ASSIGNED TASK
Restate word for word the lines of the entries below, starting with the line that holds "IPL fotoepilyasiya aparatları (1189, 109)" and ending with the line that holds "For every named", and no others.

MATERIAL PROVIDED
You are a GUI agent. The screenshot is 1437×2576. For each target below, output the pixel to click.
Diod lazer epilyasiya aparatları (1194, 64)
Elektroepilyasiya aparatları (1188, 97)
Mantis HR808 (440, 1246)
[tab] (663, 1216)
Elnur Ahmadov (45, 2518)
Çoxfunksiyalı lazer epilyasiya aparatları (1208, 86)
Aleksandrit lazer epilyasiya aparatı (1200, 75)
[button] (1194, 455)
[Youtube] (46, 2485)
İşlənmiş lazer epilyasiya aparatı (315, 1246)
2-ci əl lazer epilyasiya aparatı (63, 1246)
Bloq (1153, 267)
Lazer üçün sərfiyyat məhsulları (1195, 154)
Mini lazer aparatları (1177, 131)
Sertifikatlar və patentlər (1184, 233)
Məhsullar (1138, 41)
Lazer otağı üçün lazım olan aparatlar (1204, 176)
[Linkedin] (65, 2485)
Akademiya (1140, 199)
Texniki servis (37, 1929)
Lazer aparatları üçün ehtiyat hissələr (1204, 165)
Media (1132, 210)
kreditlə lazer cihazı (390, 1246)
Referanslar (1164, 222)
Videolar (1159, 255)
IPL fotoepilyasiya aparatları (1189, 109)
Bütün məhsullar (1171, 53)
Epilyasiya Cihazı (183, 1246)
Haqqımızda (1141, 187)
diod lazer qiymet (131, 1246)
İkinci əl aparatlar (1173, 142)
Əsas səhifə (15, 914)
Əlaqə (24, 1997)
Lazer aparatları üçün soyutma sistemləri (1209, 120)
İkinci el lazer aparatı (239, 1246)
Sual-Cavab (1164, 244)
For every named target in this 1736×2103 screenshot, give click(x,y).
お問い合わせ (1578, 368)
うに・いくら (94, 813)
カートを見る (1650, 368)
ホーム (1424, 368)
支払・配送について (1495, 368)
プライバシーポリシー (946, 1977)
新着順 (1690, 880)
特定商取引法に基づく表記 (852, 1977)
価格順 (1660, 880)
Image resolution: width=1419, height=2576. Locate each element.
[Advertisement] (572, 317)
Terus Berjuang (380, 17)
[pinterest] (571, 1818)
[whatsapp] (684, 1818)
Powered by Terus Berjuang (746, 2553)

SOLUTION TO THIS EXERCISE
IPL fotoepilyasiya aparatları (1189, 109)
Bütün məhsullar (1171, 53)
Epilyasiya Cihazı (183, 1246)
Haqqımızda (1141, 187)
diod lazer qiymet (131, 1246)
İkinci əl aparatlar (1173, 142)
Əsas səhifə (15, 914)
Əlaqə (24, 1997)
Lazer aparatları üçün soyutma sistemləri (1209, 120)
İkinci el lazer aparatı (239, 1246)
Sual-Cavab (1164, 244)
For every named target in this 1736×2103 screenshot, give click(x,y).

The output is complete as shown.